Caring for Our Children (CFOC)

Chapter 4: Nutrition and Food Service

4.5 Meal Service, Seating, and Supervision

4.5.0 Hot Liquids and Foods

Adults should not consume hot liquids above 120°F in child care areas (3). Hot liquids and hot foods should be kept out of the reach of infants, toddlers, and preschoolers. Hot liquids and foods should not be placed on a surface at a child's level, at the edge of a table or counter, or on a tablecloth that could be yanked down. Appliances containing hot liquids, such as coffee pots and crock pots, should be kept out of the reach of children. Electrical cords from any appliance, including coffee pots, should not be allowed to hang within the reach of children. Food preparers should position pot handles toward the back of the stove and use only back burners when possible.
The most common burn suffered by young children is scalding from hot liquids tipped over in the kitchen (1). The skin of young children is much thinner than that of adults and can burn at temperatures that adults find comfortable (2). In a recent study, 90.4% of scald injuries to children under age five were related to hot cooking or drinking liquids (4).
Hot liquids can cause burns to young children at the following rates of contact: one second at 156°F, two seconds at 149°F, five seconds at 140°F, fifteen seconds at 133°F, five minutes at 120°F (2).
Center, Early Head Start, Head Start, Large Family Child Care Home, Small Family Child Care Home
  1. Ring, L. M. 2007. Kids and hot liquids-A burning reality.

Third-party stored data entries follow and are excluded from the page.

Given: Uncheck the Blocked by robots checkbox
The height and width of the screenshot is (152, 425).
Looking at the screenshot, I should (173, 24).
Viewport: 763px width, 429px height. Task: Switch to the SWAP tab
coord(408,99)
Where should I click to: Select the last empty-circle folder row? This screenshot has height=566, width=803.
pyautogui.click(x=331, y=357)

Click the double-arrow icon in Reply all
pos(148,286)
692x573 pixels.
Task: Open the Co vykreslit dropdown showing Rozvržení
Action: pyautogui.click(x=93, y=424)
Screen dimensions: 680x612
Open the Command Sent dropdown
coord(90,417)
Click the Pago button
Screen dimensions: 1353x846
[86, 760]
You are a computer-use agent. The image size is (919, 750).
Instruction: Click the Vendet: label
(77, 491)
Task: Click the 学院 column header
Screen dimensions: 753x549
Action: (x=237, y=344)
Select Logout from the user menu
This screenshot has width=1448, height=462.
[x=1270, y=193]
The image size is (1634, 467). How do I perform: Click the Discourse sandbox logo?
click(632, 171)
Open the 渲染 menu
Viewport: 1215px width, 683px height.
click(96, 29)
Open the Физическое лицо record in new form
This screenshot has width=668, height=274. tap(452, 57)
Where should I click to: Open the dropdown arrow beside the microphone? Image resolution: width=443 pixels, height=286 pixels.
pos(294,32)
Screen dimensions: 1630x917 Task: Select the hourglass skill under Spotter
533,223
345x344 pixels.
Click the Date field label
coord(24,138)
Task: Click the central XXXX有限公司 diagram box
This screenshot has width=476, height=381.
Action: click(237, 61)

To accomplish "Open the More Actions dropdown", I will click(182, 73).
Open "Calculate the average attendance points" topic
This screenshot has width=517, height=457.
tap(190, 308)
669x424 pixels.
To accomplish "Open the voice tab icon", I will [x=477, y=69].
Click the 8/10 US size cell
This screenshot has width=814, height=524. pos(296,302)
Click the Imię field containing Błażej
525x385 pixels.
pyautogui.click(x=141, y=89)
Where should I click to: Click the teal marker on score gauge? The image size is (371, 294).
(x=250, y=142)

J of Pediatric Health Care 21:192-94.
  2. Children’s Safety Association of Canada. Safety fact sheet: Scald burns.
  3. Turner, C., A. Spinks, R. J. McClure, J. Nixon. 2004. Community-based interventions for the prevention of burns and scalds in children. Cochrane Database Systematic Rev (2).
  4. Lowell, G., K. Quinlan, L. J. Gottlieb. 2008. Pediatrics 122:799-804.